Towards Performance-Aware Allocation for Accelerated Machine Learning on GPU-SSD Systems
Ayush Gundawar, Euijun Chung, Hyesoon Kim
TL;DR
The paper tackles data-intensive ML workloads where GPU DRAM is insufficient, causing CPU-mediated data movement to become a dominant latency source over PCIe. It introduces MQMS, an in-storage GPU architecture and simulator that is SSD-aware, enabling dynamic address allocation and fine-grained address mapping to exploit internal SSD parallelism and reduce read-modify-write overhead, with throughput scaling as $O(\min(n,p))$ across planes. Using Allegro-based kernel sampling to generate compact GPU traces and evaluating against a MQSim-MacSim baseline on enterprise SSD configurations across LLM and classical workloads, the study reports up to orders-of-magnitude improvements in IOPS, device response time, and simulation end time.
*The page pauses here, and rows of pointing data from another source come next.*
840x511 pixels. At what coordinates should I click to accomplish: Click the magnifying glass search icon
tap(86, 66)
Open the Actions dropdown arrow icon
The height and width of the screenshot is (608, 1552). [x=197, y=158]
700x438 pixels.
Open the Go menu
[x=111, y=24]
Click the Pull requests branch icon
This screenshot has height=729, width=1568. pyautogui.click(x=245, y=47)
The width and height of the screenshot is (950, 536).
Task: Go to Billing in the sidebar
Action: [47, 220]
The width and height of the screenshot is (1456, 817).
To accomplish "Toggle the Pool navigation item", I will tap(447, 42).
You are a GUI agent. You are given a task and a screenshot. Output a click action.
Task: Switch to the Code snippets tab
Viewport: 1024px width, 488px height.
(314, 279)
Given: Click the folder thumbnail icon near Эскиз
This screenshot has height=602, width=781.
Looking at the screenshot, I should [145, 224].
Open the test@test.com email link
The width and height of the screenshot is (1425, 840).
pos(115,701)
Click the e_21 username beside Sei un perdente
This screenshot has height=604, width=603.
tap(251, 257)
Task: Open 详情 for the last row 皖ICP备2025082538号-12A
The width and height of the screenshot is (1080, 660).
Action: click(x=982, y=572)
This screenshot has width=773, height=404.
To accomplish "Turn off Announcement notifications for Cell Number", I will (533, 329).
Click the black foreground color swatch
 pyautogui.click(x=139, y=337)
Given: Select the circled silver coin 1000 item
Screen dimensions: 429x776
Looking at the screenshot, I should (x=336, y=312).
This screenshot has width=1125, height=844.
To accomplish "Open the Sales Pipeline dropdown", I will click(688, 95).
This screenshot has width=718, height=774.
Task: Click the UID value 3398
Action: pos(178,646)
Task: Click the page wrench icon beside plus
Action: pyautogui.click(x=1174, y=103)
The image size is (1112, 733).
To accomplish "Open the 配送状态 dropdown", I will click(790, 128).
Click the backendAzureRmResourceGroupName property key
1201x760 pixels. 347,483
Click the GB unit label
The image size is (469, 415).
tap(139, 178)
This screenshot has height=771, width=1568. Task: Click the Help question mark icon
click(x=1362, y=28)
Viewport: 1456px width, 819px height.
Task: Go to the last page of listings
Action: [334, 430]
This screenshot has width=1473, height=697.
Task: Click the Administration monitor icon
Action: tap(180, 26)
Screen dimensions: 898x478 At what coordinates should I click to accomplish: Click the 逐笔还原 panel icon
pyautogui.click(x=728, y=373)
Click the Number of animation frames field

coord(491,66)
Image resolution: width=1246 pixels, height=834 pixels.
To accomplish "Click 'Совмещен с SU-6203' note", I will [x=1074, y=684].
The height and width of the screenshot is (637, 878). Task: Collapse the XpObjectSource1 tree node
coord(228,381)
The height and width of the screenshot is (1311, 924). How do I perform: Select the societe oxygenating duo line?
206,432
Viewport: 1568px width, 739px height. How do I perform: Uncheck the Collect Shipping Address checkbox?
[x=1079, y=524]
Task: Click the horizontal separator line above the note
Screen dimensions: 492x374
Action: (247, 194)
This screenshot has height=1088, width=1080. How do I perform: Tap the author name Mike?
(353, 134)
This work demonstrates the feasibility of high-performance, data-centric GPU-SSD systems and provides policy-optimization insights for scheduling and allocation strategies in enterprise storage pipelines.
Abstract
The exponential growth of data-intensive machine learning workloads has exposed significant limitations in conventional GPU-accelerated systems, especially when processing datasets exceeding GPU DRAM capacity. We propose MQMS, an augmented in-storage GPU architecture and simulator that is aware of internal SSD states and operations, enabling intelligent scheduling and address allocation to overcome performance bottlenecks caused by CPU-mediated data access patterns. MQMS introduces dynamic address allocation to maximize internal parallelism and fine-grained address mapping to efficiently handle small I/O requests without incurring read-modify-write overheads. Through extensive evaluations on workloads ranging from large language model inference to classical machine learning algorithms, MQMS demonstrates orders-of-magnitude improvements in I/O request throughput, device response time, and simulation end time compared to existing simulators.